● **INSTRUCTIONS FOR THE TASK**: In the records below, find the line with "2020 (942, 133)" and the line with "HORSE TRUCKS (1034, 282)"; return exactly those lines and every line between them.

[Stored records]
::::::::
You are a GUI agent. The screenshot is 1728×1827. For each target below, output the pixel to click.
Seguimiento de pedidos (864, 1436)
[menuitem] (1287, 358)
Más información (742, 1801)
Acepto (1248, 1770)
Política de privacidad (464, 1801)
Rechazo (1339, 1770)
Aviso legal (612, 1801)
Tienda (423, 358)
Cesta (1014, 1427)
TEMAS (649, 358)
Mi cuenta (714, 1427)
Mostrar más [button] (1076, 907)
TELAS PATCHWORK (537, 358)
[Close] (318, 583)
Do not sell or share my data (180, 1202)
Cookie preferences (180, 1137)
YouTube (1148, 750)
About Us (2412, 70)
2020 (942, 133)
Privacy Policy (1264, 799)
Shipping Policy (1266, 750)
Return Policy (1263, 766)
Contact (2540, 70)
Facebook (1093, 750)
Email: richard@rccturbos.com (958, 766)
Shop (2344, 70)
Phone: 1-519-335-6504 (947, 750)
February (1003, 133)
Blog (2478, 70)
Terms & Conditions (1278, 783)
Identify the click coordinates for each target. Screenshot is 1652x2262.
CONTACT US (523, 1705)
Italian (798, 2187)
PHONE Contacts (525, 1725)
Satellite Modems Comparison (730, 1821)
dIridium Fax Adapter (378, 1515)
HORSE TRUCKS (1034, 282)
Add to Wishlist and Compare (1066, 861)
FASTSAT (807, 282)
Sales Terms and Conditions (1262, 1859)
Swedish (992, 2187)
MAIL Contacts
::::::::
● **ANSWER TO THIS EXERCISE**:
2020 (942, 133)
Privacy Policy (1264, 799)
Shipping Policy (1266, 750)
Return Policy (1263, 766)
Contact (2540, 70)
Facebook (1093, 750)
Email: richard@rccturbos.com (958, 766)
Shop (2344, 70)
Phone: 1-519-335-6504 (947, 750)
February (1003, 133)
Blog (2478, 70)
Terms & Conditions (1278, 783)
Identify the click coordinates for each target. Screenshot is 1652x2262.
CONTACT US (523, 1705)
Italian (798, 2187)
PHONE Contacts (525, 1725)
Satellite Modems Comparison (730, 1821)
dIridium Fax Adapter (378, 1515)
HORSE TRUCKS (1034, 282)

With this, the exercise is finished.